Murphy’s law says: “Anything that can go wrong, will go wrong.”
Iola High School’s drama students put that saying to the test with “The (One-Act) Play That Goes Wrong,” now showing at 7 o’clock Thursday and Friday at the Bowlus Fine Arts Theater.
It’s a gut-busting “play within a play” with a classic “Clue”-esque murder-mystery theme. There’s a dead body in the parlor. Assemble the usual suspects. Call in the inspector from Scotland Yard.
But for the “actors,” the entire production may be more of a horror show. Nothing goes as it should.
Doors don’t open. Pieces of the set fall to the floor. Props go missing. A candle falls into a trash bin and catches fire. Actors miss their cues, forget their lines and lose their place. There’s even a bit of a tribute to Buster Keaton.
One character is knocked unconscious, setting up some of the most hilarious bits of the show. Then, the unprepared but ambitious stage manager must quickly jump in to take her place because, of course, the show must go on.
The actors — and the actors playing the actors — persevere like true professionals. They’ll make the most of their moment on stage no matter the odds against them.
Director Richard Spencer, in a program note, said the play is currently being performed by schools, community theaters and professional theaters across the nation. It’s been performed in Chanute, Pittsburg and Topeka over the past month. Why?
“Maybe we all decided it was time to laugh,” Spencer wrote. “Not little chuckles but great big belly laughs.”
THE IHS drama students are more than up to the challenge, seeming to relish the melodrama and physical comedy with all the seriousness afforded a Broadway production. (“The Play That Goes Wrong,” written by Henry Lewis, Jonathan Sayer and Henry Shields opened in London in 2012 and is still running, and was performed on Broadway in New York from 2017 to 2019.)
Brigham Folk kicks things off as the murder victim. Even as a corpse, the talented Folk delights with some very undead-like behavior.
Max Andersen, as the victim’s best friend, discovers the body along with Kendall Glaze as Perkins, the butler.

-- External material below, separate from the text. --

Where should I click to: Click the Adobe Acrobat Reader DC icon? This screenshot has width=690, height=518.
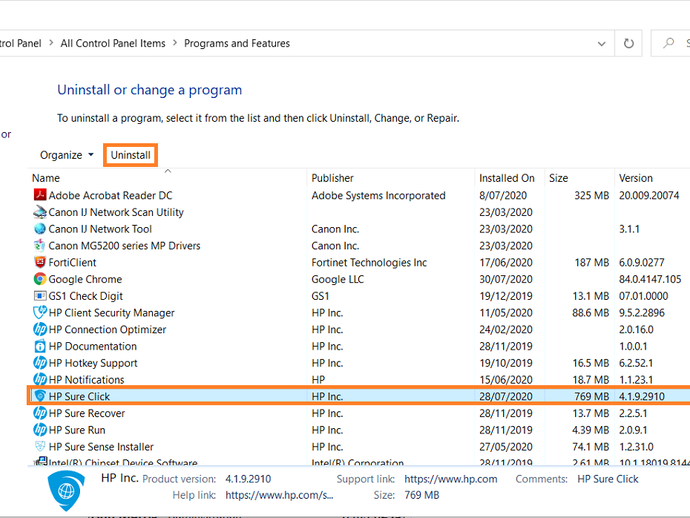click(40, 195)
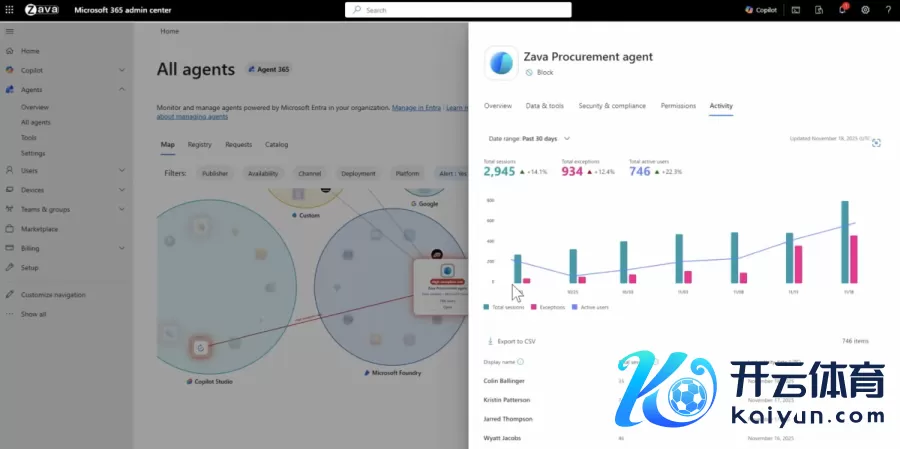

The gifted Andersen takes on his role as if he’s reciting Shakespeare, with extravagant flourishes and vibrato. An exuberant Glaze serves up paint thinner in place of whiskey and writes smudged notes on his hand to remember his lines — or at least some version of them.
Versatile veteran Macie Hoag is unrecognizable as the vivacious femme fatale who was engaged to the dead guy but having an affair with his brother. Hoag swirls, twirls and shines through some of the play’s most hilarious gags.
Everett Glaze enters with a literal flourish. As soon as he walks on stage, he takes a bow. His physical comedy and comic expressions are perfectly on point.
Cole Moyer, the maestro of melodrama, pulls it all together as the inspector. His interrogation techniques always seem just a bit off kilter, making it all the more impressive as Moyer never breaks character no matter how wacky it gets.